Dang, is the whole world
going to poop on me forever? When am I ever going to catch a break?
"Then the Lord
awoke as from sleep, like a mighty man who shouts because of wine. And He beat
back His enemies; He put them to a perpetual reproach." (Psalm 78:65-66)
These verses intrigue me
tremendously. If you believe that drinking alcohol is a sin, I'll bet it really
messes with your theology to have scripture compare God to a winebibber,
doesn't it? I've heard that "wine had a lower alcohol content in biblical
times" argument, too, but please use some common sense. I think these
verses are basically describing drunken behavior, and I don't think they mean
any disrespect to the God of the universe whatsoever. I think in these
verses, God is saying, "Aw, come on, now, you gonna go a-hurtin' My daughter? Nuh-uh!
I'll whoop yo' butt! I'll whoop you all! I'm-a gonna show you who's Boss!

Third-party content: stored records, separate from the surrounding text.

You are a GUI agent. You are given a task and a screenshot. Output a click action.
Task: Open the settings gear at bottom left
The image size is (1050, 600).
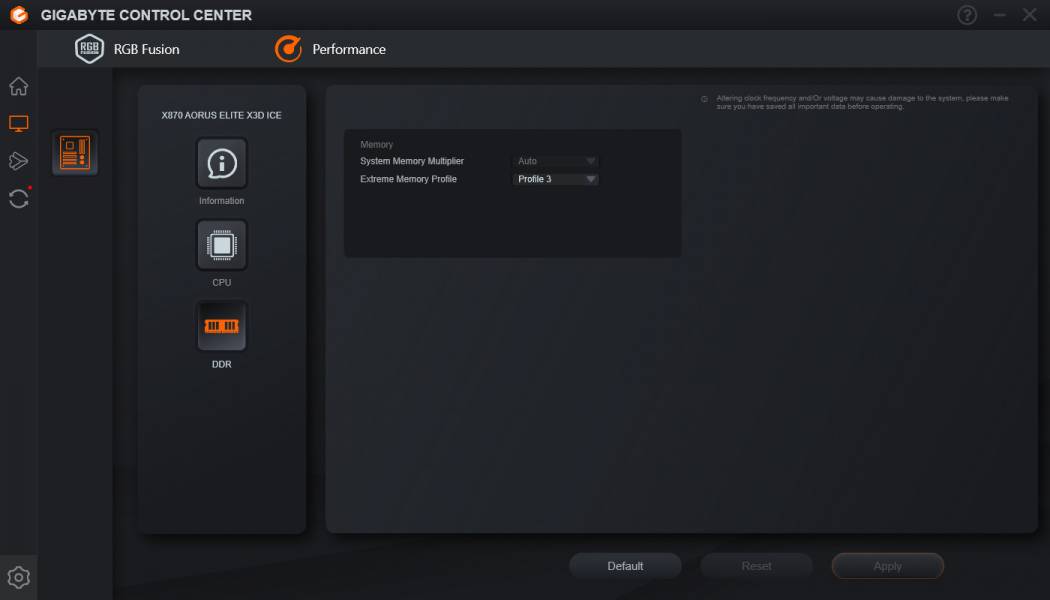tap(18, 577)
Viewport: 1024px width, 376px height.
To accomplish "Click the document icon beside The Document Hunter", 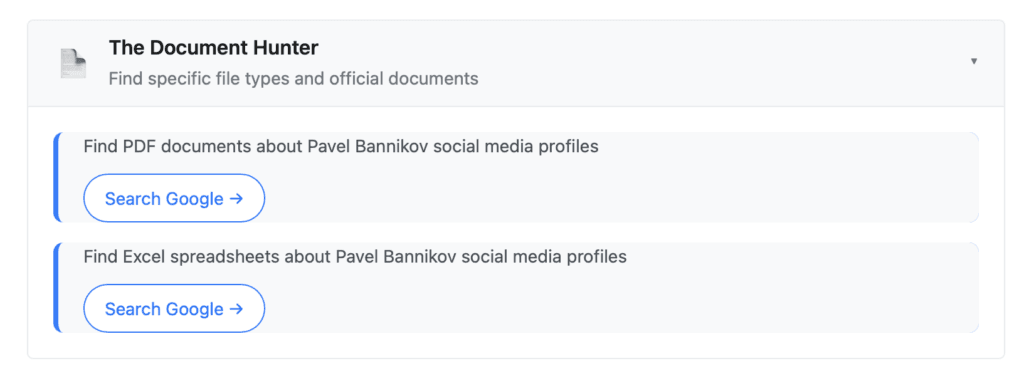I will click(73, 63).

This'll be the last time you mess with My little Tirzah, you good for nothin'
enemies!"
Aw, see? THAT'S some
support that a girl can count on! THAT'S the kind of Friend, Mother, and
Father that Tirzah needs!
Of course, I'm sure I
can definitely count on the word "enemies" to mean "demonic
forces." Do you know how hard it is to fight those things all by yourself,
even with Jesus' authority? (WOE.) I would love to see the God who is a
consuming fire, fueled by wine-wrath, beat my enemies to a pulp in a
drunk-with-love frenzy. Aw, heck yes! God is so cool!
And yet, it's usually
the gentle side of God that ministers to me the most. Anytime I express my
opinion to Him, and it isn't always pretty at all, He doesn't give me an
emotional or verbal slap in the face. He usually listens, and when He responds it's
usually very concisely. I'm calmed down, I'm comforted, I'm encouraged, I
laugh, and I'm reminded at how awesome it is to have a relationship with the
God of the universe.
Why did He choose me? I
have no idea. Why did He choose to have such an uneven relationship with me,
with Him being the 100% perfectly flawless One and me being the 100% constantly
flawed one? I have no idea. Why have I lived most of my life surrounded by
people who brought me down, kicked me while I was down, and punched me in the
face to bring me down? I have no idea.
But I do know that God
is the One who will always be my support all the time. And He is a God who will
always meet my needs all the time. He even meets my needs by bringing healthy
people into my life to lean on. Yes, of course they fail me, just as I fail
them, but perhaps one reason why life is traditionally 70 or 80 years long is
so that we can have enough time to work through everything we need to... before
we finally get to meet our drunk-with-love Father face to face.
Meanwhile, I like having
conversations with Him. Intimacy is a very scary thing, but it's worth
experiencing, it's worth pursuing, and it's worth enjoying.